As part of UBC’s “Indigenous Resurgence and Colonial Fingerprints in the 21st-Century” lecture series, they will discuss the media’s failure in reconciliation and the importance of authentic Indigenous voices in publishing via an online Zoom presentation on Mar. 9.

Good, of Cree ancestry, is the author of Five Little Indians – a story about the traumas and struggles of five residential school survivors. The book won the 2018 HarperCollins/UBC Best New Fiction Prize. A passionate advocate for residential school survivors, she says her objective in the lecture series is to explain clearly what the term “colonial fingerprints” means and how residential schools served as a key implement in the colonial toolkit.

“The thing that people really need to understand – this is not just experienced on an individual basis but on a collective basis too,” says Good. “The broader harm is that it has disrupted the collectiveness of our communities and the impact is to destroy the capacity of Indigenous people to be self-sustaining.”

Structural issues in media

Michelle Good, Indigenous author. | Photo by Kent Wong Photography

“The problem with Canada with Indigenous awareness is that Canadians didn’t learn the proper history of this country in school. The education system failed everybody. You also have uneducated people in the media to perpetuate some stereotypes,” Rice explains.
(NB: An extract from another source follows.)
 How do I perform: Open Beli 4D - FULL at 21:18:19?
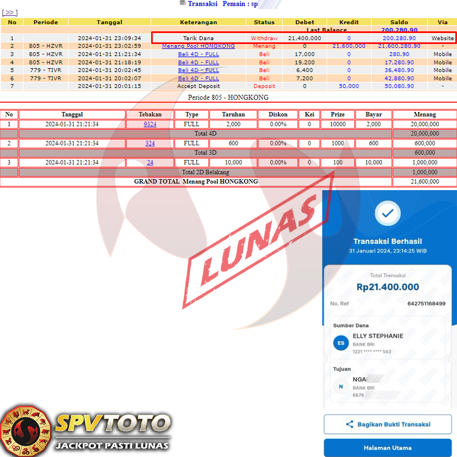point(198,63)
Rice, from Wasauksing First Nation, has worked as a journalist for a variety of news outlets including CBC News for the bulk of his career. He is also a published author with a national bestseller novel, Moon of the Crusted Snow.
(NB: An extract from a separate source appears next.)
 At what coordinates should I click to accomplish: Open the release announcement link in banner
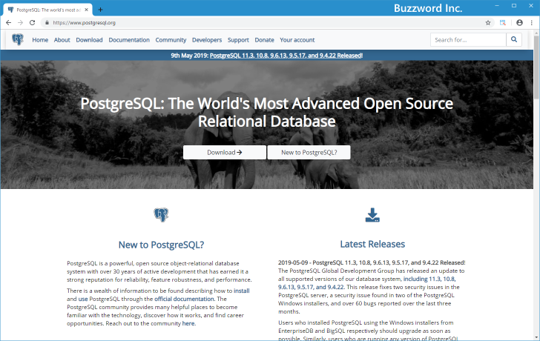pos(286,56)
“When I was working in media, my biggest frustration was always the stereotype that persisted – they are deep-seated – the Indigenous substance abusers, the Indigenous victims or perpetrators. There are also vibrant and viable Indigenous communities across the country, people living their lives and doing everyday things,” he says.
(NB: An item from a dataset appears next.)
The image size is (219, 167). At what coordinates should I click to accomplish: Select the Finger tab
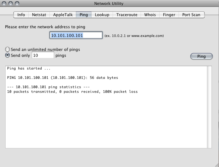click(x=169, y=15)
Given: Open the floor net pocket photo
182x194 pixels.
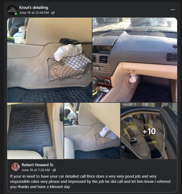Looking at the screenshot, I should point(50,60).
Rice believes the lack of Indigenous representation at management and executive levels in the media is the biggest structural issue.

“It is great to have Indigenous people out there creating work that non-Indigenous people can learn more about, but until we get more people in those key decision-making roles, there won’t be that much effective change,” he states.

Good concurs, adding that the structure of the print media is in contrary to the Indigenous oral traditions and there are very few Indigenous-owned or operated publishing houses. She also thinks the media is predisposed to support the colonial perception of Indigenous people.

Effecting change

Moreover, Good believes the issues are systematic, and there is not sufficient motivation to change the system. She cites that out of the 94 Truth and Reconciliation Calls to action since 2015, only 10 have been completed and each of them is a one-off according to her.

“We have to see whether there is goodwill to address systematic racism. If they are going to treat people in an equitable way, they have to change the whole structure,” she says.

Rice is more hopeful. He says he has seen some improvements over the course of his career, particularly within the last few years after the Truth and Reconciliation Commission.

“You do see more wide-spread efforts on behalf of all media to cover Indigenous issues in a proper way,” he says, “but it is not just covering the issues, it is about getting regular Indigenous people as your interviewees on a news story. That is one thing that needs to happen.”

Both writers also believe in the power of storytelling to effect real change and raise Indigenous awareness.

“All we do is a response to colonialism; people don’t necessarily understand that. With fiction, I try to show those meaningful interpersonal relationships between Indigenous characters, what they are doing for each other in response to that and how they can potentially look to the future and are more equipped to control their destiny. I can create a destiny through my story that some Indigenous readers can get inspired by,” says Rice.